VOC emissions consist of a range of volatile organic compounds which at room temperature may be released from materials or products in the form of gases.
Some of the common sources of VOCs in the indoor environment are cleaning agents and polishes, cosmetics and deodorants, dry cleaned clothing, building materials (e.g. adhesives, laminates, caulking compounds, medium density fibre board), furnishings (e.g. furniture, drapery and floor coverings), office equipment (e.g. photocopiers and laser printers), cigarette smoke and air drawn from outside.
Carpets and VOC’s
As part of the manufacturing process, carpet passes through a finishing oven at 150°C to 170°C. This drives off most of the volatile chemicals including solvents in adhesives and raw materials, leaving a product with a low VOC content.
When compared to other building materials with significant indoor exposure, carpet is a minor contributor to VOC emissions. Approximately 90% of VOCs discharged from carpet dissipate within a few days of installation.
In addition, carpet has a purifying impact on indoor air quality by absorbing VOCs e.g. formaldehyde, and trapping particulates present in indoor air.
Note: During installation of new carpet, the area should be adequately ventilated.
Flooring and stairs can be a risk factor for slips and falls in buildings. And the most common hazards are hard slippery surfaces that do don’t absorb energy impacts when falls occur.
Most injurious falls occur in the home and those most at risk are the elderly and children.
Carpet is slip resistant because of the product’s piled surface. This is confirmed by the results obtained from commissioned testing carried out by independent laboratories. 60 carpets were tested in accordance with the requirements of Australian standard AS 4586:2013 – Slip resistance classification of new pedestrian surface materials. All carpets tested achieved P4 or P5 slip resistance ratings. For dry surfaces which is the majority of carpet installations only a classification of P3 is required (other than ramps steeper than 1:14).
Carpet, with or without underlay, can also reduce the severity of slip and fall injuries because the surface provides greater impact attenuation than hard flooring.
Wall to wall carpet and carpet tiles provide a safe, slip resistant surface option.
Carpet softens harsh sounds and creates a quieter and more productive indoor environment.
Carpet is the only method available for eliminating excessive noise generated by floor impacts such as noise produced from footfalls and also helps to reduce sound reverberation to acceptable levels. While there are other sound absorption alternatives such as acoustic ceiling tiles and panels, they do not reduce floor impacts and for this reason cannot achieve the same overall reduction in noise levels.
Noise attenuation is yet another reason why carpet is an excellent floor covering choice where functionality and fashion are important.
Carpet is an exceptionally good thermal insulator.
The insulation value of carpet is similar to fibreglass insulation and can be up to ten times higher than that of other floor coverings. Further increases in thermal insulation are obtained when carpet is installed over underlay.

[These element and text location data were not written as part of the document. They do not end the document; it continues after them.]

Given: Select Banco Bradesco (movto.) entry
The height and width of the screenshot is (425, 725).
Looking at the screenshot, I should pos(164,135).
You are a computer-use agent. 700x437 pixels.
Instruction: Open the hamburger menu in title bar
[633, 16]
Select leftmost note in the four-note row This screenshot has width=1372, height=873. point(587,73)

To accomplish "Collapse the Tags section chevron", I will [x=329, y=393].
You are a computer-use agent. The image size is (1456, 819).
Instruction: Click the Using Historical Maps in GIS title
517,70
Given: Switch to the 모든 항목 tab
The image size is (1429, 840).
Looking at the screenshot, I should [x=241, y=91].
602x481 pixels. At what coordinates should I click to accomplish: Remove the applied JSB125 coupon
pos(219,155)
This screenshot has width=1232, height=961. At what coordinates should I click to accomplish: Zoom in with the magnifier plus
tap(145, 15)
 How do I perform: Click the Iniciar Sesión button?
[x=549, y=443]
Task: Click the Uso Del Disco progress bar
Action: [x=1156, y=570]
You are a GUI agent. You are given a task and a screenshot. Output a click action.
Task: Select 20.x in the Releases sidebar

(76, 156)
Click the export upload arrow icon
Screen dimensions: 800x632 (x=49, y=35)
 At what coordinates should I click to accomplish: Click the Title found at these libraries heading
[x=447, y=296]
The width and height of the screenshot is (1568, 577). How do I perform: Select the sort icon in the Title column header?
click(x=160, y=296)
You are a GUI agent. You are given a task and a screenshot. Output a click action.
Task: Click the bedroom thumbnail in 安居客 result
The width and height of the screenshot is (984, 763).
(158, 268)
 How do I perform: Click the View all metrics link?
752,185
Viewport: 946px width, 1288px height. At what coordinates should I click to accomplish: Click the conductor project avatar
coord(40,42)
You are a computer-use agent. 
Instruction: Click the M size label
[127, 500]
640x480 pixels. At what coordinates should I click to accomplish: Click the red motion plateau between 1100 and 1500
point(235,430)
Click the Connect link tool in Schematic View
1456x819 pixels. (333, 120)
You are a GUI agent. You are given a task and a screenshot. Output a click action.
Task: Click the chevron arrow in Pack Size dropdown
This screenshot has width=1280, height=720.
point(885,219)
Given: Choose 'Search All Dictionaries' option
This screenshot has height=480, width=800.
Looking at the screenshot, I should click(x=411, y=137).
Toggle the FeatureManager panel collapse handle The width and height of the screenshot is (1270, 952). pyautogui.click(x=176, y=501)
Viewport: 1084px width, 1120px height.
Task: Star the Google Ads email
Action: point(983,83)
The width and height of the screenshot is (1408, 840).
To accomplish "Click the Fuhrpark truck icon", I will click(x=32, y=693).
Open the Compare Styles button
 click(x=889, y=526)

Carpet can help to significantly reduce energy costs in heating and cooling, and hence greenhouse gas emissions, when there is a temperature differential between the indoor air and that under the floor. Uninsulated floors account for 10 to 20% of heat loss from a home.
A carpeted floor feels warmer underfoot and does not require the heating that a room with a smooth surface may. This will add further energy savings.
The greatest benefit from a carpet is obtained when as large an area as possible, preferably wall to wall, is covered. This is because the reduction in heat loss is proportional to the area carpeted.